/ 10 June 2011

Rural bicycle roll-out on track

Rural Bicycle Roll Out On Track

You may have heard of a million RDP houses or even a million jobs, but what about a million bicycles?

The government is involved in a programme to roll out 1-million bicycles, primarily to make it easier for learners to get to school. At R1 500 a bike, that is a potential investment of R1.5-billion to make the country’s youth more mobile.

The bulk of learners walk long distances to school, either because there is no available public transport or because they cannot afford it. The Shova Kalula (pedal easy) project, a department of transport initiative, is supplying bicycles to some children in rural, semi-rural and peri-urban areas who walk more than 3km to get to school.

James Salmon, the principal at Protea Primary in Napier in the Western Cape, said five learners at his school received bikes last year. When learners live far from school, the weather has a major impact on their ability to get to school, he said. “They used to come in very wet sometimes. But now the bikes have definitely improved their school attendance.”

Deslin Appollis, the Shova Kalula representative at Albert Myburgh Secondary in nearby Bredasdorp, said more than 50 bikes were used by the learners in that rural area. They left the bikes at a secure farm near a bus pick-up point. Appollis asked the learners to write letters explaining the influence the bicycles have had on their lives. “One learner said he was grateful because he used to leave his house at 5am to get to the bus stop at 7am. But now he leaves at 6.30am.”

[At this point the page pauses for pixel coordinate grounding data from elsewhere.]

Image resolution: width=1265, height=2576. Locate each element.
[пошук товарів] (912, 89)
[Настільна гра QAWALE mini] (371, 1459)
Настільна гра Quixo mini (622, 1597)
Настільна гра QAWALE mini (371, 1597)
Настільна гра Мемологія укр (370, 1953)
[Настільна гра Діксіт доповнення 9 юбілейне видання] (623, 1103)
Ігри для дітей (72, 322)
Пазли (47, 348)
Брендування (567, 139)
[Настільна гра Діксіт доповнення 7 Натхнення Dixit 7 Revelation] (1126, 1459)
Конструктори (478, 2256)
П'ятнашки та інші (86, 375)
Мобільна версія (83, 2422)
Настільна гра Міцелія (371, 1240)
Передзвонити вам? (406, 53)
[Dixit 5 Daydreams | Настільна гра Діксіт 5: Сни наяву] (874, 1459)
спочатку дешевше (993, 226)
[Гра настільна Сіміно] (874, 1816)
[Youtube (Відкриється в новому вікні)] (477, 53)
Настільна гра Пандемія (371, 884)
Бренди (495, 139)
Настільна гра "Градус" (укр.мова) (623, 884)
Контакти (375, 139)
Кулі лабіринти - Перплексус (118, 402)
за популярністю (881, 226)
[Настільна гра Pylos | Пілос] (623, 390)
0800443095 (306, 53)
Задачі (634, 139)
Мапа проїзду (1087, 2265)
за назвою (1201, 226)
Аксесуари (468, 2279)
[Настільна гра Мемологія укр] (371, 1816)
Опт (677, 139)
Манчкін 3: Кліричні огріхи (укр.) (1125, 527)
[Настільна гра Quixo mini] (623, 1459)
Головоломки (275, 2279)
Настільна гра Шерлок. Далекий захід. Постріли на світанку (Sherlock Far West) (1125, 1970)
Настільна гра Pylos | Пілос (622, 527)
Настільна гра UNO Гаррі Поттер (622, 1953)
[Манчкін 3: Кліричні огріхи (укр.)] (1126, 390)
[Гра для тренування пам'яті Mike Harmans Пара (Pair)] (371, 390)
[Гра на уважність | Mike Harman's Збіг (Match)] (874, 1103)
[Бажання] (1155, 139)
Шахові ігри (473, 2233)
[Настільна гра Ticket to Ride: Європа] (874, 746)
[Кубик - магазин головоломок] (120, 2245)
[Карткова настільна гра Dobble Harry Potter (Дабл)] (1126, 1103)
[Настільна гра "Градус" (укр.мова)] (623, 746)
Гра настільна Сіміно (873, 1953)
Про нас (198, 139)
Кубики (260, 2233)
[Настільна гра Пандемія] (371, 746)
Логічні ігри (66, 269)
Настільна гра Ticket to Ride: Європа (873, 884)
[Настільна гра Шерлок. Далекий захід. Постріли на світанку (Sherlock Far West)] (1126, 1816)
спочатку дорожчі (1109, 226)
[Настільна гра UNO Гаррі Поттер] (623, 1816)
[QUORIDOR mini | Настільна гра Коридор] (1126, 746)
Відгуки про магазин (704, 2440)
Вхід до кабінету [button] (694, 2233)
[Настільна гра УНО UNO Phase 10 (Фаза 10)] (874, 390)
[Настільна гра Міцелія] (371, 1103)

During the demonstration phase of the project, which ended in 2006, 27 000 bikes were distributed and in the roll-out phase, which started in 2008, about 41 100 bicycles were distributed in all the provinces. To date 69 000 bicycles have been distributed. In 2006, the minister of transport and MECs took a decision that the provinces would allocate R5-million a year in the medium-term expenditure cycle to roll-out 1-million bicycles.

“The schools that benefited from the project were identified by the municipalities in conjunction with the department of education,” the transport department said. “Once a school is identified, learners who walk long distances are selected based on the selection criteria developed by the department.” But the project, which is also looking at providing bicycles to farmworkers and rural women, has hit a few bumps along the road.

Desmond Davids, the principal of Protem Primary near Swellendam, said that. Although his learners needed bikes, there was nowhere to store them near a bus pick-up point. Johanna Hendricks at Weltevrede Primary near Barrydale said that the 11 bikes that were delivered last year were still in the storeroom because the children were too small to ride them.

The Bicycling Empowerment Network (BEN) in the Western Cape is one of the non-governmental organisations called on by the government in 2005 to get involved in the distribution of the Shova Kalula bikes. Andrew Wheeldon, the managing director, said: “It is terrible to let [children who are too small to ride the bikes] continue to walk that distance to school. But they don’t fit the bikes and it is just not safe.”

BEN promotes cycling as a way to address problems of mobility linked to poverty. It imports used bicycles from Europe and distributes them to low-income areas, trains recipients of the bikes in safety and maintenance and establishes bicycle empowerment centres.

Wheeldon’s team gives children a day of training during which they are taught how to assemble the basic parts of the bike and perform simple repairs. They also undergo a rigorous safety training course. The state’s initial aim was to distribute 1-million bikes by 2011, but teething problems have significantly delayed the process.

In 2009, the recession led to budget cuts and skills-training programmes were no longer funded. Teachers and principals found it difficult to take the initiative further without the training and BEN struggles to provide it without funding. “We’ve had school principles phone to complain that they will not allow the children on the bikes until we have come to do the safety training,” said Wheeldon.

Abe de Jager, the national sales director of Thokomala mobility services, which is responsible for supplying bikes, said skills training added to the overall cost of the product. The heavy-duty bikes, he said, were sent off “ready to ride” with helmets and user manuals.

They were used in deep rural areas and had to be robust. Learners in those places might not be able to repair the bikes easily or might not have easy access to a service shop so they had to last, he said. The components were imported from China and the bicycles were assembled locally.

“In South Africa, there is not one company that manufactures bicycles,” De Jager said. “The decision to import is volume based. If the volumes were big enough, we would certainly consider manufacturing locally.” Thokomala produces about 20 000 bicycles a year and employs a staff of 62. But De Jager said that for local production to be viable, about 50 000 would have to be made a year.

Wheeldon said a parliamentary committee recently looked at the success rate of projects like Shova Kalula and recommended that the bikes be manufactured locally as vast amounts of money were spent on ordering the parts from Asia. “But it’s not a quick fix thing to look at today,” Wheeldon said.

“There is so much involved in setting up a factory; I think it should be left until a later stage.” Other countries have had to close bicycle factories because they could not compete with China, which supplies 70% of the world’s bicycle parts, he said. “Shova Kalula really is a wonderful programme. But changes need to be addressed in a strategic way,” said Wheeldon.